Many Americans are now choosing to invest in foreign real estate. Owning a foreign rental property can be a very profitable investment if appropriately conducted. Indeed, international and domestic rental properties are treated very similarly by the IRS. The tax principles and benefits of owning property abroad are very similar to the tax principles and benefits of American property. However, there are some key differences to be aware of should you decide to purchase property in a foreign country.
Foreign Rental Property Fundamentals
United States tax benefits significantly depend on how you use the property. If a property is utilized for personal use, you can only deduct mortgage interest. If the home is being used as a rental property, then you can deduct property taxes.
The IRS has specific stipulations for what is and what is not considered a rental property. If you use your rental property as a personal residence, there are limitations on what rental expenses you can deduct. If you use your rental property for personal use for more than 14 days or more than 10% of the total days you rent it to others at a fair rental price, the property is no longer considered a rental property. For example, if you stay in your rental home for 30 days, you must then earn fair rental value for 300 or more days for the property to be viewed as a rental property and eligible for tax deductions.
It most scenarios, a property owner will collect rent from tenants. This payment is then treated as taxable rental income.
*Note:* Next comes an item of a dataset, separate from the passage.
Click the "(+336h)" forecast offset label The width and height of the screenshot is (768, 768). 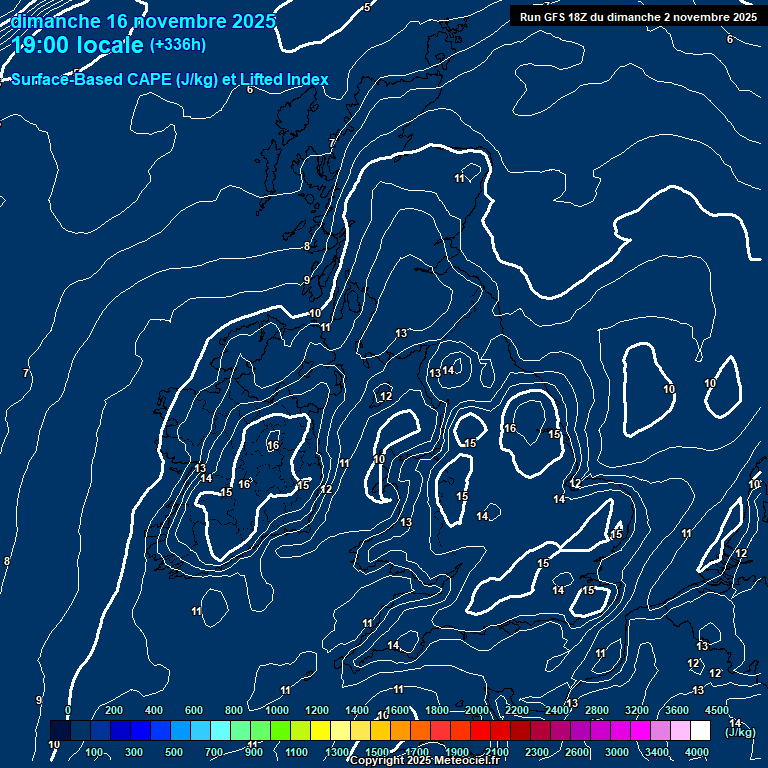(x=178, y=45)
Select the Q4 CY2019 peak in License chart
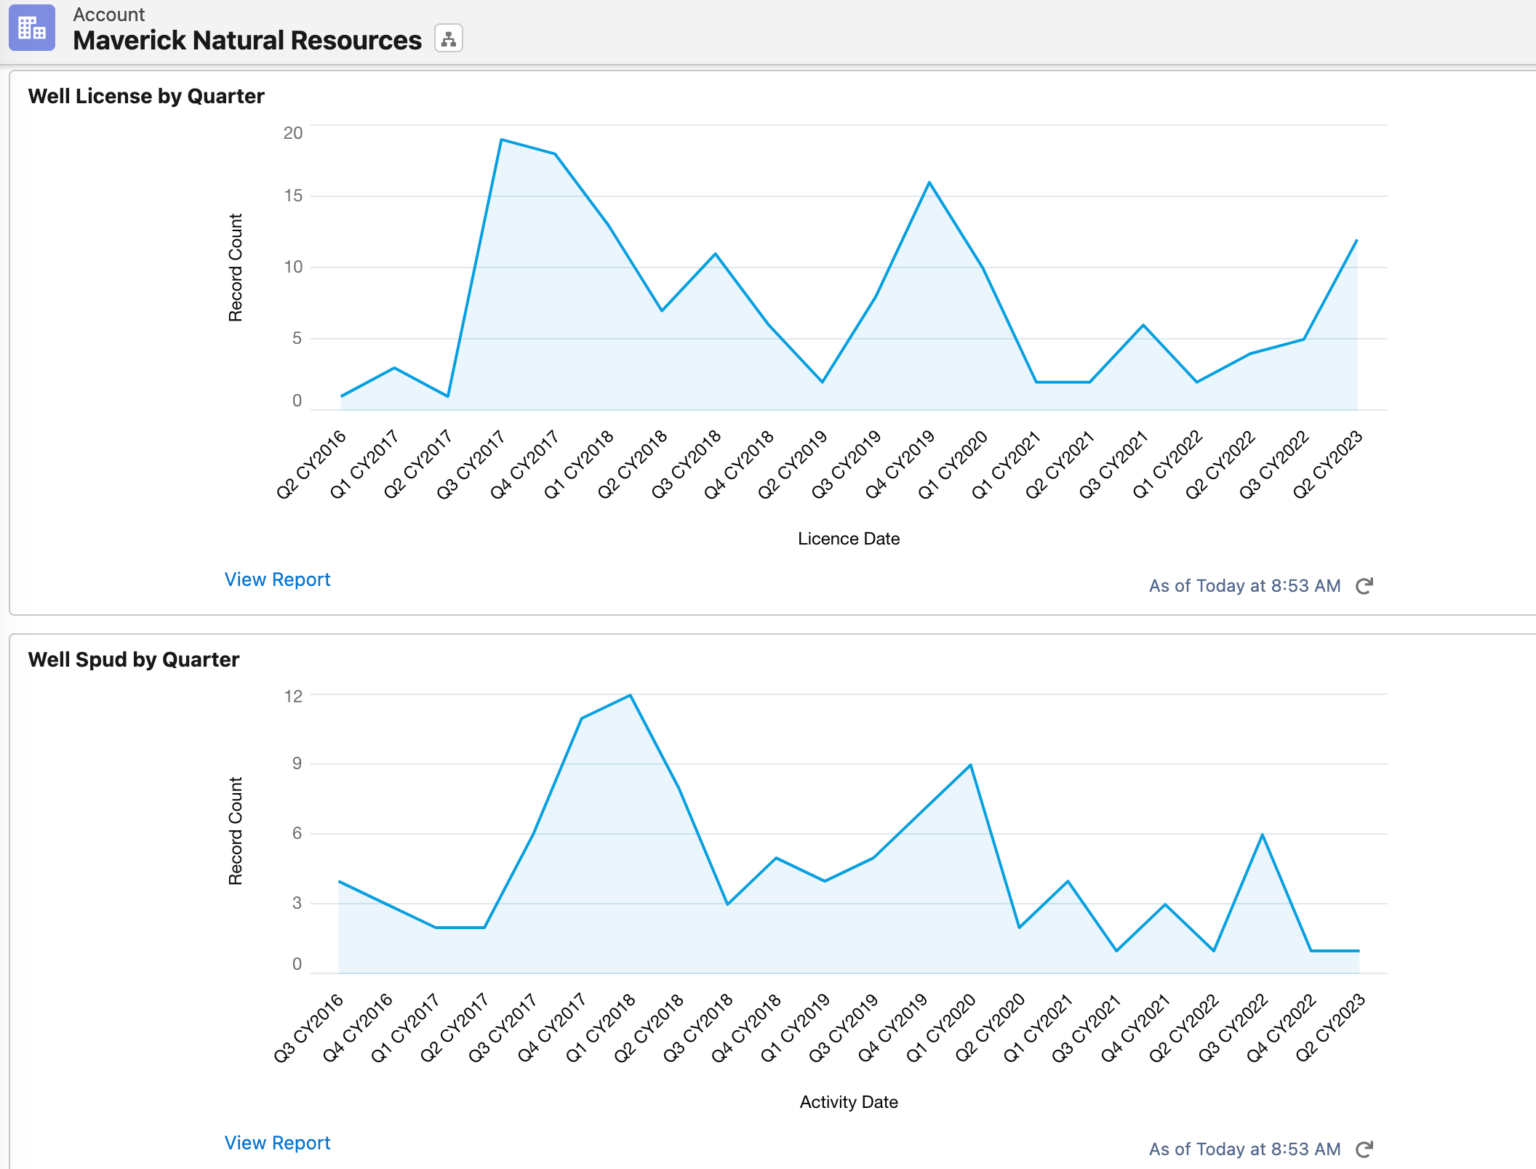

As a property owner, you can then deduct any expenses associated with operating your rental property from your taxable rental income.
Taxable Rental Income Example:
- Rental income on a property is $18,000 for a given year.
- Your expenses to maintain and operate the property was $8,000 for the year.
- The taxable rental income is then $10,000.
Typical Expenses That Can Be Deducted From Your Taxable Rental Income:
- Mortgage Interest
- Property Insurance
- Liability Insurance
- Repair/Maintenance Costs
- Travel Expense Related to Maintaining the Property
- Foreign Property Taxes
- Advertising Expenses
- Fees Paid to Property Managers
A full list of qualified income expenses can be found on Schedule E. These expenses are then reported under the income section of Form 1040.
What Is Depreciation?
The United States tax system is one of the few countries that utilize the idea of depreciation. Indeed, depreciation is a tax benefit that Americans can use on both domestic and foreign rental property.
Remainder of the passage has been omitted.